SAN FRANCISCO—Among a cohort of recently deployed soldiers, headaches were frequent but were more severe, frequent, and migrainous if associated with concussion, according to a report presented at the 60th Annual Scientific Meeting of the American Headache Society. At one-year follow-up, headache frequency had decreased in soldiers with posttraumatic headache (PTH) but remained higher in this group than in those whose headaches were presumed to be unrelated to head injury, said Ann I. Scher, PhD, Director and Professor of Preventive Medicine and Biostatistics at the Uniformed Services University of the Health Sciences in Bethesda, Maryland, and colleagues.

“There are limited data on the phenotypic differences between headaches related to mild traumatic brain injury and ‘regular’ headaches,” Dr. Scher said. “A better understanding of the posttraumatic headache phenotype will inform the design of interventional studies for this difficult to treat population.”

Ann I. Scher, PhD


Dr. Scher and colleagues designed a study to compare headache features and one-year prognosis in a cohort of recently deployed soldiers with and without a recent history of a deployment-related mild traumatic brain injury (ie, concussion).

In all, 1,567 soldiers were randomly recruited at Fort Bragg, North Carolina, and Fort Carson, Colorado, within a few days of return from Iraq or Afghanistan. Soldiers with mild traumatic brain injury (ie, cases) and controls were identified based on whether they reported sustaining a mild traumatic brain injury during their most recent deployment. Participants completed a detailed self-administered headache questionnaire. Cases who reported having headaches that started or worsened after a head injury were defined as cases with PTH, and all other cases were defined as cases without PTH. Headache and migraine features assessed were unilateral location, photophobia, phonophobia, nausea, exacerbation, pulsatility, visual aura, sensory aura, pain level, frequency, and allodynia. Headaches were assessed again at three months and 12 months.
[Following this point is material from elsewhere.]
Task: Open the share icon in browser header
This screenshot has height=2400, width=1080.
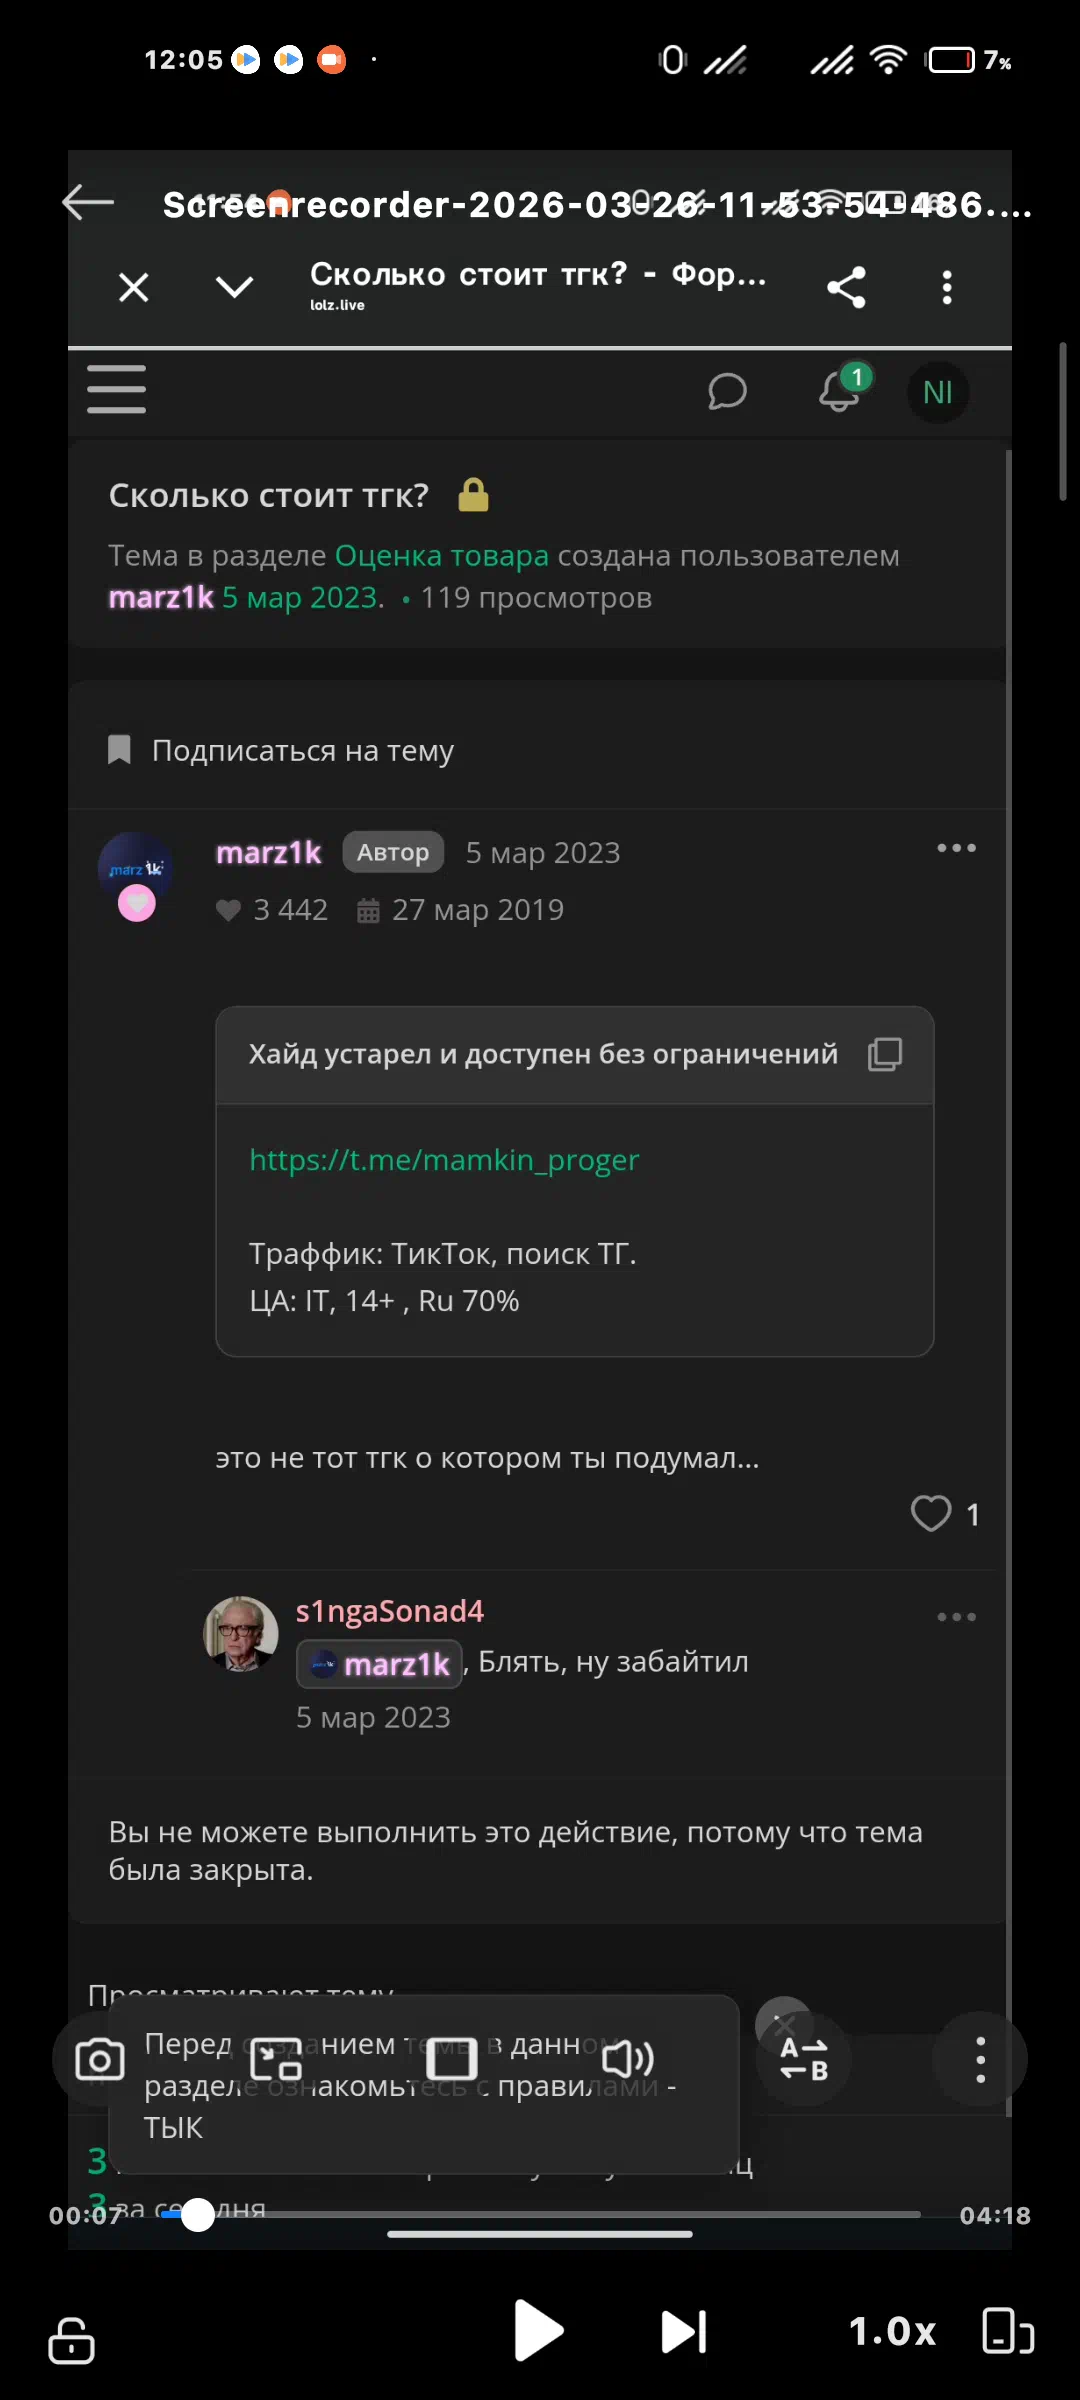Action: (846, 288)
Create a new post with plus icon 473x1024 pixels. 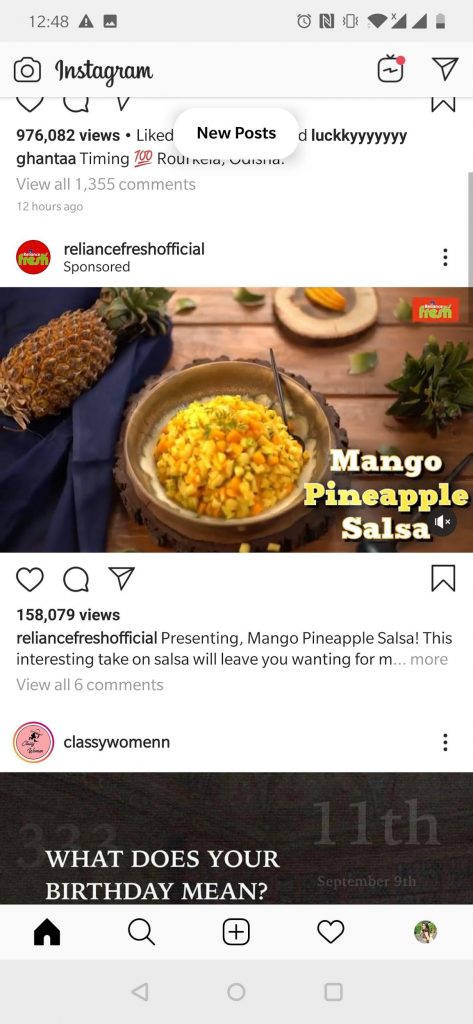[236, 932]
Soldiers were primarily young men (mean age, 27; 92% male). Most controls (64%) and mild traumatic brain injury cases (80%) reported having headaches in the past year. Among those with headaches, daily or continuous headache was reported by 5% of controls, 7% of cases without PTH, and 24% of cases with PTH. All headache and migraine features were less common in controls than in cases and less common in cases without PTH than in cases with PTH. Finally, cases without PTH and controls had a similar prevalence of most headache and migraine features, with the exceptions of sensory aura and headache frequency.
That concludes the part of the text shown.